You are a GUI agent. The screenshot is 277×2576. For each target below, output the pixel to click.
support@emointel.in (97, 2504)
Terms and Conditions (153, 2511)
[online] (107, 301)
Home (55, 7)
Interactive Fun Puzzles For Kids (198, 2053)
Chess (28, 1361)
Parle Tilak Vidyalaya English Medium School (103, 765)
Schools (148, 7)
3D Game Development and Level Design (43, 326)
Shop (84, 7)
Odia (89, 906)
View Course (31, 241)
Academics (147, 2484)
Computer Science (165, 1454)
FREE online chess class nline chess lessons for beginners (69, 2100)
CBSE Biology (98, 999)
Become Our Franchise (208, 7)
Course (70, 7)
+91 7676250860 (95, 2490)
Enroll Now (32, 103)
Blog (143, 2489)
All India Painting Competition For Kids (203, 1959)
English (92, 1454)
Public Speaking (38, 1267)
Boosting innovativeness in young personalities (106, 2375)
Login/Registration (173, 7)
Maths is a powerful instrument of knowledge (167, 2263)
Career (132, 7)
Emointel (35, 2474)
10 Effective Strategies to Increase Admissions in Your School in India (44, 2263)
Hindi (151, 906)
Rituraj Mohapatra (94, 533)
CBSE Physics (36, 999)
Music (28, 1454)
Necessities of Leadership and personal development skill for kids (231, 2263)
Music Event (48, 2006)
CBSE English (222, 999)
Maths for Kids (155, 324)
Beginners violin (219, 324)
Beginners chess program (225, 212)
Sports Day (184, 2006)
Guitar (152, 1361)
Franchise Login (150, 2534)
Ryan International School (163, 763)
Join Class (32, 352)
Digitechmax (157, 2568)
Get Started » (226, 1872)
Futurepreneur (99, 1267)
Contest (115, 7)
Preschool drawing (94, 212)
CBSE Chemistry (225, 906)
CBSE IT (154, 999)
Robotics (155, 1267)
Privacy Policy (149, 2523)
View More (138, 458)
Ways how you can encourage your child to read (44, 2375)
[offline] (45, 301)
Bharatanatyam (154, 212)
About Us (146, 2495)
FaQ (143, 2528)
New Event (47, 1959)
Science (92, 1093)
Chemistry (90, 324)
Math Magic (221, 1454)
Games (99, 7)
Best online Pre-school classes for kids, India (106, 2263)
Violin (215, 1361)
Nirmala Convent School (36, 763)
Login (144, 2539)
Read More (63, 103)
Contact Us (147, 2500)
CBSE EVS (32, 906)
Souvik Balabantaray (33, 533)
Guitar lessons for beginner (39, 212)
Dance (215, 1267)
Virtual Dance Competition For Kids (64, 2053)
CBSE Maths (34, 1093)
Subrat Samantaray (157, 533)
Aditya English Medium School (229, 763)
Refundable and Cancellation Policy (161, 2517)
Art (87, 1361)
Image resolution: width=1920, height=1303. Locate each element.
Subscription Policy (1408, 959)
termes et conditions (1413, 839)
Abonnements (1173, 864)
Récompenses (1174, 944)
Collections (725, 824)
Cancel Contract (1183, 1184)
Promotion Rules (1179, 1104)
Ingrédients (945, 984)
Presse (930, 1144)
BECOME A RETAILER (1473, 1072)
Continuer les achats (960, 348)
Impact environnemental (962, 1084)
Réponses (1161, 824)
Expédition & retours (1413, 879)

## Assignment
Repeat exactly the lines above from the one with "[online] (107, 301)" up to and including the one with "Enroll Now (32, 103)". No other line belongs in the reply.

## Your solution
[online] (107, 301)
Home (55, 7)
Interactive Fun Puzzles For Kids (198, 2053)
Chess (28, 1361)
Parle Tilak Vidyalaya English Medium School (103, 765)
Schools (148, 7)
3D Game Development and Level Design (43, 326)
Shop (84, 7)
Odia (89, 906)
View Course (31, 241)
Academics (147, 2484)
Computer Science (165, 1454)
FREE online chess class nline chess lessons for beginners (69, 2100)
CBSE Biology (98, 999)
Become Our Franchise (208, 7)
Course (70, 7)
+91 7676250860 (95, 2490)
Enroll Now (32, 103)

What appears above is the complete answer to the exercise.